## GOAL OF THE EXERCISE
Please give back only the lines below from the one containing "This screenshot has width=782, height=612." to the one containing "Open the Bank ID dropdown", each repeated word for word, both ends included.

## MATERIALS PROVIDED
+---+
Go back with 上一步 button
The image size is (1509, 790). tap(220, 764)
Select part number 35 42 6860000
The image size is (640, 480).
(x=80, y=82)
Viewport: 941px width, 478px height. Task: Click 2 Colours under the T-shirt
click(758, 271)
+---+
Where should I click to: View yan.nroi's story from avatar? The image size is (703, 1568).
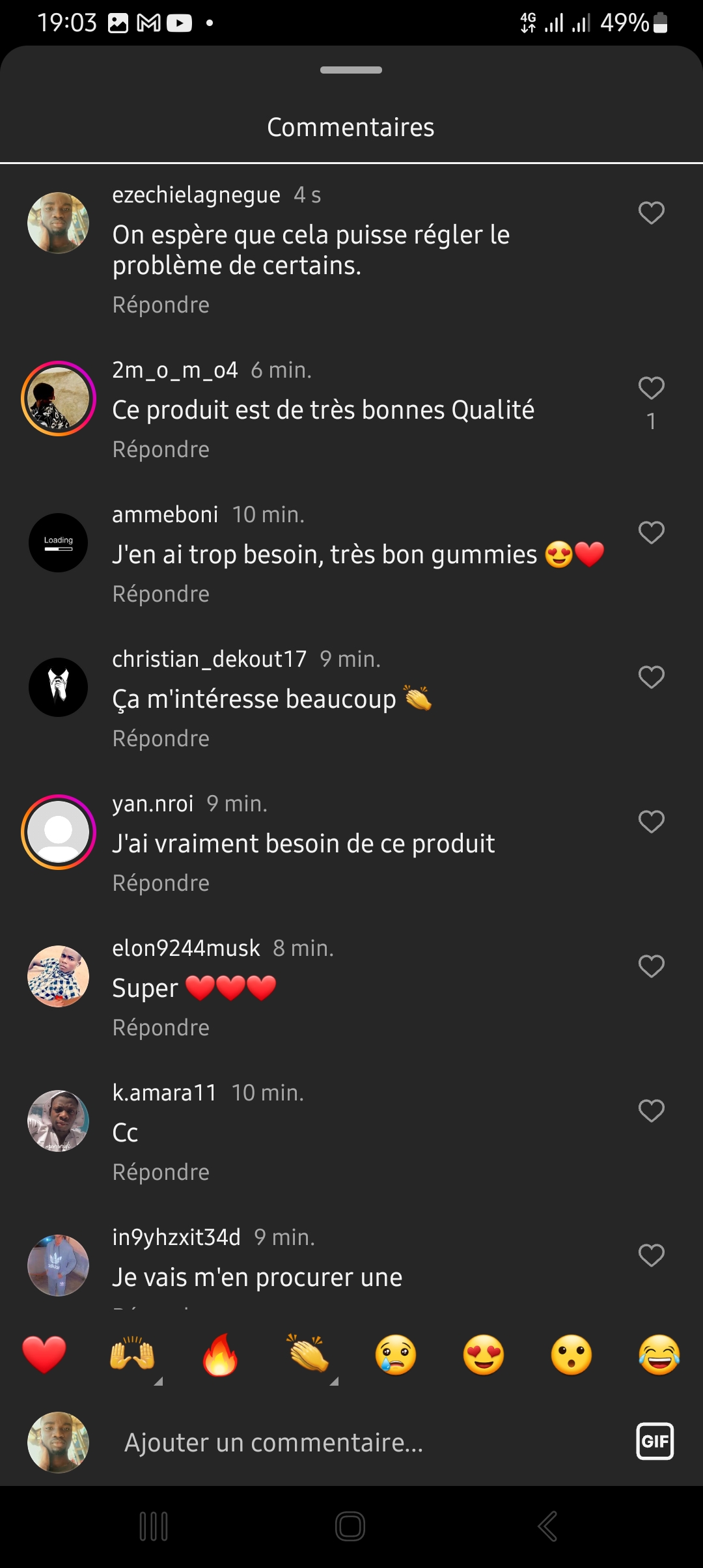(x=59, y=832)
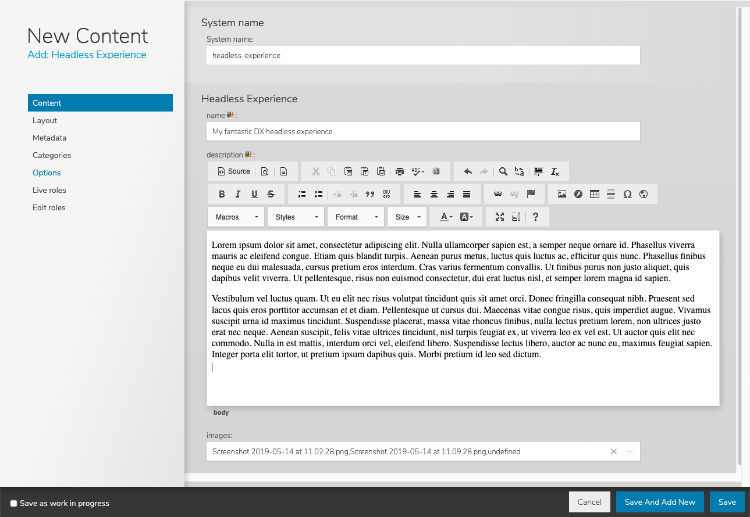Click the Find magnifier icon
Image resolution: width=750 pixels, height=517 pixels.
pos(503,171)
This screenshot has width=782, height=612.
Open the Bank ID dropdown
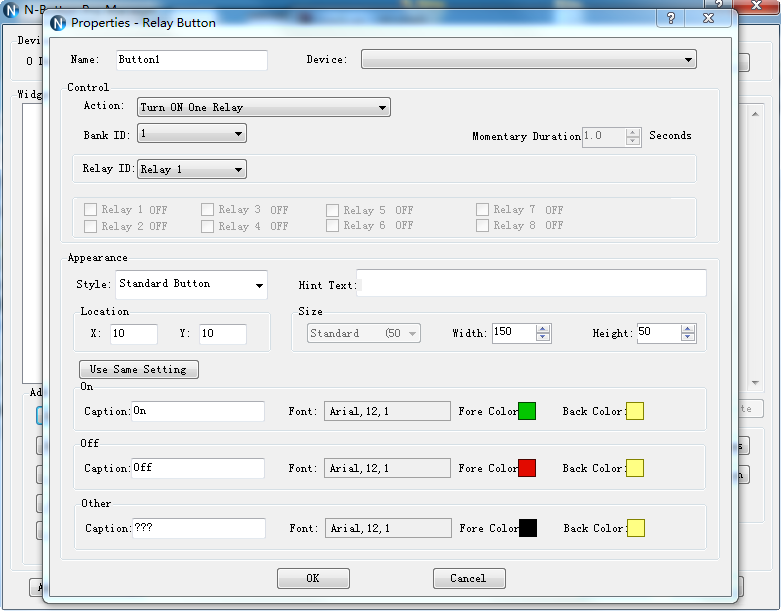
+---+
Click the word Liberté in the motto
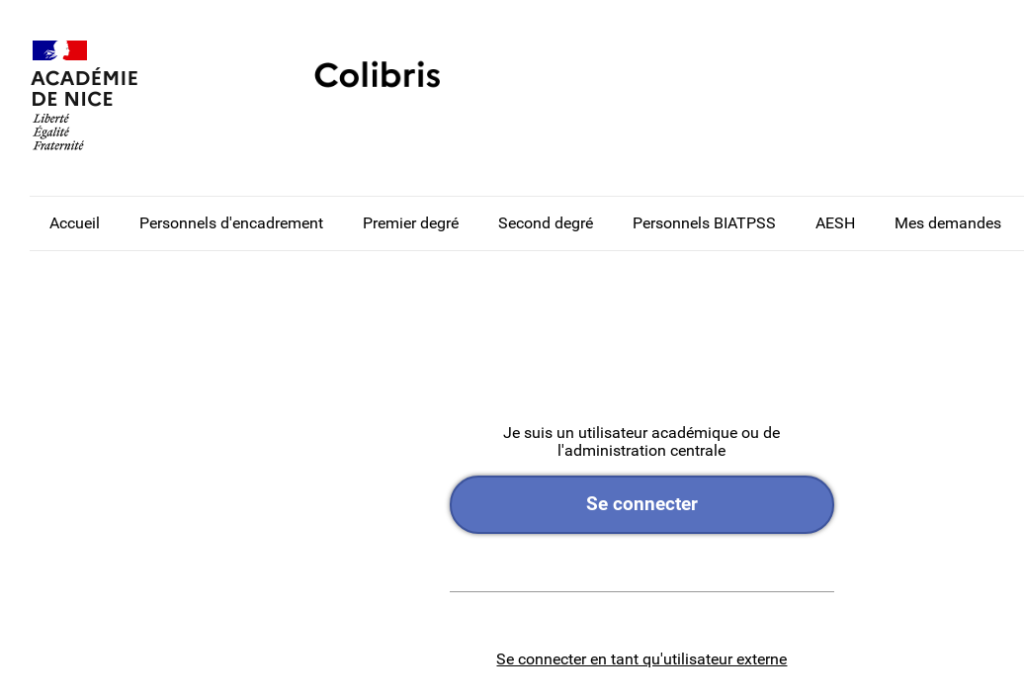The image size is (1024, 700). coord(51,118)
+---+
## WRITTEN REPLY
This screenshot has width=782, height=612.
Open the Bank ID dropdown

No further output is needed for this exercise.